Gasbarrini Alessandro, Simoes Christiano Esteves, Amendola Luca, Bandiera Stefano, Bròdano Giovanni Barbanti, Cappuccio Michele, Boriani Stefano
Department of Oncologic and Degenerative Spine Surgery, Rizzoli Institute, Bologna, Italy.
J Spinal Disord Tech. 2012 Apr;25(2):E7-12. doi: 10.1097/BSD.0b013e31823d3699.
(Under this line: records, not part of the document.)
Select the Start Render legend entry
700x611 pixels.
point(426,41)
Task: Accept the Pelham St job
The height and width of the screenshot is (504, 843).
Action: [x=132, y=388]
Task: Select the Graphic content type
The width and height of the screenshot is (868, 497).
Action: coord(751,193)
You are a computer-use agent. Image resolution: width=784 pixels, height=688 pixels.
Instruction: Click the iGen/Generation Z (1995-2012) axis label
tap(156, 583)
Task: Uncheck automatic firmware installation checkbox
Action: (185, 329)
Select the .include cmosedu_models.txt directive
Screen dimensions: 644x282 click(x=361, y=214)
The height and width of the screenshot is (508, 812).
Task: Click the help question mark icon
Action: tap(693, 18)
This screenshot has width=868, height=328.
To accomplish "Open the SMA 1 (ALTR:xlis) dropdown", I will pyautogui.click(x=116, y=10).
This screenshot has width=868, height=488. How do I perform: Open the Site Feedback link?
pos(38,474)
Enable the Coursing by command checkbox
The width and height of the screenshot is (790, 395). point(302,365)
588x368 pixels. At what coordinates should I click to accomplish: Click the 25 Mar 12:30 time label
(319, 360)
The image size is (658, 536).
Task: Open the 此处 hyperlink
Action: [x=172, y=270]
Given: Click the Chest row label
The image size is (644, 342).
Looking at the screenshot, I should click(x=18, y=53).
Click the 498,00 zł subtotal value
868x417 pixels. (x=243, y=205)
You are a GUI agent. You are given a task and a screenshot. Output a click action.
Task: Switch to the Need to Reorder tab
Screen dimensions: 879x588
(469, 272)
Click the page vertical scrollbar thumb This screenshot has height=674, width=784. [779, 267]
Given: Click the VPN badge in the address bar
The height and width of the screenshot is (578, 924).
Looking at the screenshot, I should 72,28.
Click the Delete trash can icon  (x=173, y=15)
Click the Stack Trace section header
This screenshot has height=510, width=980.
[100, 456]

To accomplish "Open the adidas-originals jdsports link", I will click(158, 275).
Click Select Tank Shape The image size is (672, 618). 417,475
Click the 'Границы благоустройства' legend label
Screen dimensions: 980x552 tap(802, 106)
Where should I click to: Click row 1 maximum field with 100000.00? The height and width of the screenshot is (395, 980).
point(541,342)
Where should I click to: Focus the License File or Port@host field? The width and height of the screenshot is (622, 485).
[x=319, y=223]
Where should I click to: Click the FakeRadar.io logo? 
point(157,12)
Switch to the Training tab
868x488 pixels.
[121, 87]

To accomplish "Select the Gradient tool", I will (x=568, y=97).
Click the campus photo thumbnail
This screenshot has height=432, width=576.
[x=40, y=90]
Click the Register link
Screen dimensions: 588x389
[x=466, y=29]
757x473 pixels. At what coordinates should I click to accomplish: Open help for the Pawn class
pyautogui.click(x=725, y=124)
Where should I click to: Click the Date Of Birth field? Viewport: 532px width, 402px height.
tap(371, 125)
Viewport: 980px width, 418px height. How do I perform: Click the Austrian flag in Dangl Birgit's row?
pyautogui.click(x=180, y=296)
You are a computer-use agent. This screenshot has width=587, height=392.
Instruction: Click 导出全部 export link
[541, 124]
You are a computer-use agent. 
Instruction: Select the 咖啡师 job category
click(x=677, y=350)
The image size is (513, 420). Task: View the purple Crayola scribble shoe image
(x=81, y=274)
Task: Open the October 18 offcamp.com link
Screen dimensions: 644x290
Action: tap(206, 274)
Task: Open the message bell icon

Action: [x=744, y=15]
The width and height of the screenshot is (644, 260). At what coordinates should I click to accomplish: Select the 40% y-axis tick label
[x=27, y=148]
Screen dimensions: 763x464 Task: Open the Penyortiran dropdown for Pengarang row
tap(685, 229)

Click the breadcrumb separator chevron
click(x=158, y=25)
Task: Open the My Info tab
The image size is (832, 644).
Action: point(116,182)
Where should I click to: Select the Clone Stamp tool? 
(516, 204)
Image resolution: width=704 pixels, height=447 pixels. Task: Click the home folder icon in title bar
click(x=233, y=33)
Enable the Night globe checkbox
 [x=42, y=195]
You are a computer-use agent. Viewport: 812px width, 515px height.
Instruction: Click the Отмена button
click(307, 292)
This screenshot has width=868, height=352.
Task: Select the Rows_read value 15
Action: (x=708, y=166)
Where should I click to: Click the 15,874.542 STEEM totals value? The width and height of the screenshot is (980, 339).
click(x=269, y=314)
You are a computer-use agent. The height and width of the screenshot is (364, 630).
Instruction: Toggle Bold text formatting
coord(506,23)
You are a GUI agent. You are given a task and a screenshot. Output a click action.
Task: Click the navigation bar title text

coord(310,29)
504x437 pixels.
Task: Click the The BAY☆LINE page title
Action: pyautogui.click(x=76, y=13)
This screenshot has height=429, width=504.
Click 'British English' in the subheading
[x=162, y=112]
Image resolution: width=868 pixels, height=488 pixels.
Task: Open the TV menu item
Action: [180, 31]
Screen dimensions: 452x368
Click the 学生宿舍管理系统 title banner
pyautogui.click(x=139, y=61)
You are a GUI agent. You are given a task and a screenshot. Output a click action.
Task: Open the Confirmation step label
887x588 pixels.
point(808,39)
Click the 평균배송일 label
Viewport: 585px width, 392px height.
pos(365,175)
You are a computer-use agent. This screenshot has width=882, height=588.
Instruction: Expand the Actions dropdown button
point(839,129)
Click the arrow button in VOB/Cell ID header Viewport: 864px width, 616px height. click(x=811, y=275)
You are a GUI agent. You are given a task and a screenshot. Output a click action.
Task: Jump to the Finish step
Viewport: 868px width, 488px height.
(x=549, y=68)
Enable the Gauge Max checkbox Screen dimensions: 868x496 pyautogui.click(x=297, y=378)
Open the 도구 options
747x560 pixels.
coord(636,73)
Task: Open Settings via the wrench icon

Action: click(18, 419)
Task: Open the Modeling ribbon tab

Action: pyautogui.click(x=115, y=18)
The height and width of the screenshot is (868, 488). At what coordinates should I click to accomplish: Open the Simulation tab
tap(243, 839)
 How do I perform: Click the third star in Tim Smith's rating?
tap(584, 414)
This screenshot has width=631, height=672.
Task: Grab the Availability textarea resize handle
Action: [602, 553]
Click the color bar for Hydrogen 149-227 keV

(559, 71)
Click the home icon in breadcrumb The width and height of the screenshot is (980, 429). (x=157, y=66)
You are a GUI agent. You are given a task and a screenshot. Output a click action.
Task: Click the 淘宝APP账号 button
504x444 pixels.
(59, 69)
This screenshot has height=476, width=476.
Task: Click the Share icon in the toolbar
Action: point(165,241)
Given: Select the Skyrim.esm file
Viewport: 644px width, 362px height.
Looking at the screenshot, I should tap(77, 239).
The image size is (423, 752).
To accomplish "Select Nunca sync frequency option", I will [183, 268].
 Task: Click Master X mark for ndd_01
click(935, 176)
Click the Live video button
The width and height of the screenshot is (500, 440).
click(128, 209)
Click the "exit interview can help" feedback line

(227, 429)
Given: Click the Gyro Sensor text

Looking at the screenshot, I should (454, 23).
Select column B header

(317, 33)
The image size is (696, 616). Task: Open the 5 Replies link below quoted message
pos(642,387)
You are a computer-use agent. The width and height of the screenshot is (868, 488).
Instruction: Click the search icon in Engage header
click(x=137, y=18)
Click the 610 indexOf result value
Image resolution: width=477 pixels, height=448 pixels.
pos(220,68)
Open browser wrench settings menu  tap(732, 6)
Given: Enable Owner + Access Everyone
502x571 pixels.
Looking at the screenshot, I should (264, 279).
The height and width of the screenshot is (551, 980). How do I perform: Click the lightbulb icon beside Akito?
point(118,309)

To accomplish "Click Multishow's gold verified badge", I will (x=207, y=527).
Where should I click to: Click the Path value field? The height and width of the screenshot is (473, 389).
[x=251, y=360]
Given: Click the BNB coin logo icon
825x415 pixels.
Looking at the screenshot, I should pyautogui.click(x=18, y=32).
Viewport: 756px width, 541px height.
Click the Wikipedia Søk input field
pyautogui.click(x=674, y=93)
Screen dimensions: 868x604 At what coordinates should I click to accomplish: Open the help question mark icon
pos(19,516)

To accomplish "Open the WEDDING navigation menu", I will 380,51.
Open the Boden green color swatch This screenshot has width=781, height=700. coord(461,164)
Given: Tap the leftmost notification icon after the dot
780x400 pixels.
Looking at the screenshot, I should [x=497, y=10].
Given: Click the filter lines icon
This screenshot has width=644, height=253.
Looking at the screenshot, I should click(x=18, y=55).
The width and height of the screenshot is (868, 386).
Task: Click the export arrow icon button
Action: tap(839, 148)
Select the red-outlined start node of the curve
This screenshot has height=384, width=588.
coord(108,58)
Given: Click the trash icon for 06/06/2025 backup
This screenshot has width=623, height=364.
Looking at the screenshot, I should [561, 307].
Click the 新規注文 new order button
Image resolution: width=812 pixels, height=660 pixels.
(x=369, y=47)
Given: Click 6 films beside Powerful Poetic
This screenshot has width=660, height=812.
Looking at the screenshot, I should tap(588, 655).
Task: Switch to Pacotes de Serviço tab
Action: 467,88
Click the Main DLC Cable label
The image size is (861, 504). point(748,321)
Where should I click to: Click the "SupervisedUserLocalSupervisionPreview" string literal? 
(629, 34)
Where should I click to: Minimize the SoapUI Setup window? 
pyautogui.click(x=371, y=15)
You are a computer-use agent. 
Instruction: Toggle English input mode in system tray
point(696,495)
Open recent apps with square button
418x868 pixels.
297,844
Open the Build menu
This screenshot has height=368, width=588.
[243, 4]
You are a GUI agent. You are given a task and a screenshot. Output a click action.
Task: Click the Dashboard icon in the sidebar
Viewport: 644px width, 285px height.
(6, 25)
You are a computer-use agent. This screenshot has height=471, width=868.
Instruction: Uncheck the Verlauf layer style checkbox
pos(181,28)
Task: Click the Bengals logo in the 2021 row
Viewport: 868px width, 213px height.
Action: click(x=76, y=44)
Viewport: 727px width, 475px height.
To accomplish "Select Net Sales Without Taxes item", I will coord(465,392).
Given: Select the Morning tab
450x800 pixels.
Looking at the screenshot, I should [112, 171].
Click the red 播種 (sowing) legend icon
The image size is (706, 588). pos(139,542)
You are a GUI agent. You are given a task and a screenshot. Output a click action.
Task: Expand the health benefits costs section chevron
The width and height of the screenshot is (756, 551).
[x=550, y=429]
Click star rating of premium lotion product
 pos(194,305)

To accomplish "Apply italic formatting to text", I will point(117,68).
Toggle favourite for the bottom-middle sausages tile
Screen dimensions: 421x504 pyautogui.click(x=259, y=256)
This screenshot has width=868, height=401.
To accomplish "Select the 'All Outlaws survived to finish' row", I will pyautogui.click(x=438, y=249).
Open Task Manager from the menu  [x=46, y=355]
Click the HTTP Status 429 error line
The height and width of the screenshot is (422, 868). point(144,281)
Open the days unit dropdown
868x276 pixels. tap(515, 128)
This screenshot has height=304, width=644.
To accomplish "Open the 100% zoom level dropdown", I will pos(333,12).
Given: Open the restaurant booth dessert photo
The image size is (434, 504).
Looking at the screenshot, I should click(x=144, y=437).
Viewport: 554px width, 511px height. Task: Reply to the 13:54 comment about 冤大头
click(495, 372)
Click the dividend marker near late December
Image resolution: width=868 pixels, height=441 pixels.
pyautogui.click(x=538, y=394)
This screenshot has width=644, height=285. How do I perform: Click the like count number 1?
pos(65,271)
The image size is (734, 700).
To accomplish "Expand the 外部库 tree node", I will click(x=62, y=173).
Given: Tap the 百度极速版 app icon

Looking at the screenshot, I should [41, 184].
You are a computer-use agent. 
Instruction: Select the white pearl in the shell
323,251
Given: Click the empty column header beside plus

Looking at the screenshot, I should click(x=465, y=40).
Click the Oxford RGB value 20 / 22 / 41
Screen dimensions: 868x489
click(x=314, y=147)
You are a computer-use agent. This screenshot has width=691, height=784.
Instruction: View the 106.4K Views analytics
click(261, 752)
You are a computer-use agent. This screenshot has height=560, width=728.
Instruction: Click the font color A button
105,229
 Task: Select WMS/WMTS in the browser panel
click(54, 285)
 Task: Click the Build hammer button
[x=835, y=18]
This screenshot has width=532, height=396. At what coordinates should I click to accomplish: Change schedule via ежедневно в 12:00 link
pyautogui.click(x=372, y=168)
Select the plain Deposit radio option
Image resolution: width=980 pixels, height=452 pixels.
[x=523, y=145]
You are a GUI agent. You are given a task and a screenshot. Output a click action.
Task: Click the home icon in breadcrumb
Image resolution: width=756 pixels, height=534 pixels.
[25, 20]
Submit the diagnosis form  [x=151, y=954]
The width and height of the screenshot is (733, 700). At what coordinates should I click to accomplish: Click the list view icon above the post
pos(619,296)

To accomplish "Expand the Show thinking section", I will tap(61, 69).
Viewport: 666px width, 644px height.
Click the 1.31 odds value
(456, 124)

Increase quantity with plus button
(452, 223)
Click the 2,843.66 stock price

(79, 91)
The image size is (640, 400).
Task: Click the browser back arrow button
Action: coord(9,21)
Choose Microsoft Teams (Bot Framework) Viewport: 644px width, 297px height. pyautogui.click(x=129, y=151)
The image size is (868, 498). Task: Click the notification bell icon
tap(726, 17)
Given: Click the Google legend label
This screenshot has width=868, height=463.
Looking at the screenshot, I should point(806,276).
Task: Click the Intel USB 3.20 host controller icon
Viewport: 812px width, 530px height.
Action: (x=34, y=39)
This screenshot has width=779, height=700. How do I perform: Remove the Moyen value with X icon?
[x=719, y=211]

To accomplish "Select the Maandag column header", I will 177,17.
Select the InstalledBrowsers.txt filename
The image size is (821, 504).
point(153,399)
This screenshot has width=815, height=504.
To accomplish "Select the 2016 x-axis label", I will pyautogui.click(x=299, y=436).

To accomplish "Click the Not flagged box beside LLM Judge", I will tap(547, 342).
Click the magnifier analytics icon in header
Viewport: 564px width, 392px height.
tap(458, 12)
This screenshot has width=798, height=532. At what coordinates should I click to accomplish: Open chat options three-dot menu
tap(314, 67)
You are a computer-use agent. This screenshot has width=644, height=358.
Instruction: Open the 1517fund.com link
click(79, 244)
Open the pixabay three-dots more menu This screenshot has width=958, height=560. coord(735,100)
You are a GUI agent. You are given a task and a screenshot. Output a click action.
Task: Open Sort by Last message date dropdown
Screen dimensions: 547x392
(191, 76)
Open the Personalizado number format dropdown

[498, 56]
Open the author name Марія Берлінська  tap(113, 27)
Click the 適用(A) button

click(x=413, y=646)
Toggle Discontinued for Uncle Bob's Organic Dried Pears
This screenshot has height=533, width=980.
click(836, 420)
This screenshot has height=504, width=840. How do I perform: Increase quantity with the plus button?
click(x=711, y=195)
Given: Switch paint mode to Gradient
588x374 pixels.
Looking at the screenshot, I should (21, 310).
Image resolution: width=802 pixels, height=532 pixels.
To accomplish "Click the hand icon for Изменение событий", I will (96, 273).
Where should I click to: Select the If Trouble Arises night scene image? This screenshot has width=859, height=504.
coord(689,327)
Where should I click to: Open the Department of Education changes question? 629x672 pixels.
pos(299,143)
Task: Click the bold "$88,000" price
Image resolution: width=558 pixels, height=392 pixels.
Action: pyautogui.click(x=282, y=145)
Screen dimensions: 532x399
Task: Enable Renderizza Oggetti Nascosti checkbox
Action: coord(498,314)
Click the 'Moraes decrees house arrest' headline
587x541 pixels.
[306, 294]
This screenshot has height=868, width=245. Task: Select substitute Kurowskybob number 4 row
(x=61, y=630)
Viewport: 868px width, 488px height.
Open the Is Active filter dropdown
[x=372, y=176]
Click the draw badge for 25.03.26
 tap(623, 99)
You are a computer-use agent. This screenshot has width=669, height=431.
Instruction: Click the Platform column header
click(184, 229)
Retrospective cohort study.
The objective of the study was to describe and compare the surgical outcomes between the use of a new auto static spinal cord and thread wire guiding device and the traditional scalpel technique for en bloc vertebrectomies using only the posterior approach.
As en bloc vertebrectomy has become more accepted as the ideal treatment for selected cases of spine tumors, its high morbidity has to be kept in mind. Uneven cutting surfaces and high risk of spinal cord lesions are among the problems. Although some modifications of the technique and development of new devices to minimize the risks have been reported, there are still some pitfalls associated with them.
Twenty-five patients, divided into 2 groups, were retrospectively reviewed. Patients in group 1 (G1) were operated using the device, and the patients in group 2 (G2) underwent en bloc vertebrectomy by the traditional scalpel technique. The surgical time, amount of blood loss based on the total volume of blood transfusion during surgery, and the rate of complication were compared.
No differences regarding sex, age, and preoperative status occurred. The mean operative time was 294 and 388 minutes and the mean volume of transfused blood was 37 and 53 mL/kg for G1 and G2, respectively. These differences were not statistically significant.
Patient selection and surgical experience are the best outcome predictors. However, methods to reduce the risks of neural lesions, surgical time, and blood loss should always be applied, specially dealing with highly morbid and demanding procedures in the spine.
回顾性队列研究。
本研究的目的是描述和比较使用新型自动静态脊髓和丝线引导装置与传统手术刀技术仅通过后路整块椎体切除术的手术结果。
随着整块椎体切除术作为脊柱肿瘤特定病例的理想治疗方法越来越被接受,必须牢记其高发病率。切割面不均匀和脊髓损伤风险高是其中的问题。尽管已经报道了一些技术改进和新装置的开发以尽量降低风险,但它们仍然存在一些缺陷。
对25例患者进行回顾性分析,分为2组。第1组(G1)患者使用该装置进行手术,第2组(G2)患者采用传统手术刀技术进行整块椎体切除术。比较手术时间、基于手术期间输血总量的失血量以及并发症发生率。
在性别、年龄和术前状态方面没有差异。G1组和G2组的平均手术时间分别为294分钟和388分钟,平均输血量分别为37 mL/kg和53 mL/kg。这些差异无统计学意义。
患者选择和手术经验是最佳的结果预测因素。然而,应始终采用降低神经损伤风险、手术时间和失血量的方法,特别是在处理脊柱高发病率和高要求的手术时。